Nous avons sollicité la commission électorale. On nous a fait comprendre que « le code de conduite contenant peut-être des modifications » sera publié lors des prochaines élections générales, comme c’était le cas lors des scrutins de 2019. Yusuf Aboobaker, le président de l’Electoral Supervisory Commission, a été sollicité pour une déclaration. Mais en vain. 

Géraldine Hennequin-Joulia, fondatrice, Idéal Démocrate : «Ce n’est pas une affaire qui doit être réglée par les autorités publiques»

« Ces distributions tantôt de molletons, tantôt de macaroni sont des méthodes de voyous ! Ni plus, ni moins. Ce sont ces pratiques qui détournent les citoyens de la politique. Elles sont appelées à disparaître », martèle Géraldine Hennequin-Joulia, fondatrice d’Idéal Démocrate (ID). 

Elle explique qu’en général, ce sont les partis qui émettent un code d’éthique pour leurs membres et/ou leurs candidats. « Ce n’est pas une affaire qui doit être gérée par les autorités publiques. Cela relève de questions morales, de valeurs personnelles qui vous guident en tant qu’individu », estime-t-elle.  

Ce que dit le code de conduite de 2019

  • Couverture médiatique équitable : Les médias publics et privés doivent accorder une couverture médiatique équitable à tous les participants aux élections.
  • Comportement éthique : Les candidats et les parties prenantes doivent s’abstenir de tout acte de corruption, respecter les différences et les libertés individuelles, et mener campagne conformément à la loi.
  • Liberté d’expression et d’accès : Les candidats ont le droit d’exprimer leurs opinions politiques et de permettre au public et aux médias d’assister à leurs rassemblements.
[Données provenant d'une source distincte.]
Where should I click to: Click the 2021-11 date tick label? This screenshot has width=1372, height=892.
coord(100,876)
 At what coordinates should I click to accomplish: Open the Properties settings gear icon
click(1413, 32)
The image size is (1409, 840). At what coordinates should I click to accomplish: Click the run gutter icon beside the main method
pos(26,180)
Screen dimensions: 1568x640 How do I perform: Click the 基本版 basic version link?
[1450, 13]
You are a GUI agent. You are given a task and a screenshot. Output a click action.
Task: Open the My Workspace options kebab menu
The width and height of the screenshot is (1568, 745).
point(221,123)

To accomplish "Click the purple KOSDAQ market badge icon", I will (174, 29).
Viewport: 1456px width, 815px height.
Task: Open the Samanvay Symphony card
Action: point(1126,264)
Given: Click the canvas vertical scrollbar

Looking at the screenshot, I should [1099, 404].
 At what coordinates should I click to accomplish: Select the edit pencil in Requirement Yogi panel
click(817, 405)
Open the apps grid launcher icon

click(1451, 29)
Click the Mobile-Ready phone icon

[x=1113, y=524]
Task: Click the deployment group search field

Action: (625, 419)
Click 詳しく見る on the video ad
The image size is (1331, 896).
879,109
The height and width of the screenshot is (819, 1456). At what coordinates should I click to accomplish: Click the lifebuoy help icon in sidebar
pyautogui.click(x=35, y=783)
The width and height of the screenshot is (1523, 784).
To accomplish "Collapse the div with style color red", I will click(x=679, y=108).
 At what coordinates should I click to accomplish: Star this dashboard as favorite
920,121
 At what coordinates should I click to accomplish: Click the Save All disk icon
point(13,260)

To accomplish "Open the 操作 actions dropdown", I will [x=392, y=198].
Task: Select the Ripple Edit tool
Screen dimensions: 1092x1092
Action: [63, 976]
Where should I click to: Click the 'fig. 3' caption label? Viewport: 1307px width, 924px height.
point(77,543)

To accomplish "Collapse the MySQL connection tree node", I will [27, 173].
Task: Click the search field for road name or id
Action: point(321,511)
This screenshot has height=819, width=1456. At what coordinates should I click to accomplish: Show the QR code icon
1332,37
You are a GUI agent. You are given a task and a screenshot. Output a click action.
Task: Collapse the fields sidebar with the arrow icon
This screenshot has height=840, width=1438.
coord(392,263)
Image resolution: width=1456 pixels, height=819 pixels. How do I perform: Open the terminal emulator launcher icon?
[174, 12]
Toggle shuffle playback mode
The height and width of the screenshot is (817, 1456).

La diffusion de fausses nouvelles et d’informations diffamatoires pour nuire aux adversaires est interdite.
  • Transparence financière : Les candidats doivent faire preuve de transparence dans leurs finances et dépenses de campagne, en respectant les limites légales.
  • Respect de l’environnement : Les campagnes électorales doivent être menées dans le respect de l’environnement.
  • Encadrement des « baz » : Les « baz » ne doivent pas être sources de nuisances ou de conflits, et la consommation d’alcool et les activités illégales y sont interdites.
  • Comportement des agents électoraux : Les agents électoraux doivent agir avec professionnalisme, impartialité et intégrité.
  • Comportement des candidats en cas de victoire ou de défaite : Ils doivent éviter les démonstrations de force et se comporter de manière à préserver l’intégrité du processus électoral.
  • Respect des lois électorales : Les candidats doivent respecter toutes les exigences des lois électorales et signaler tout acte illégal à la Commission électorale.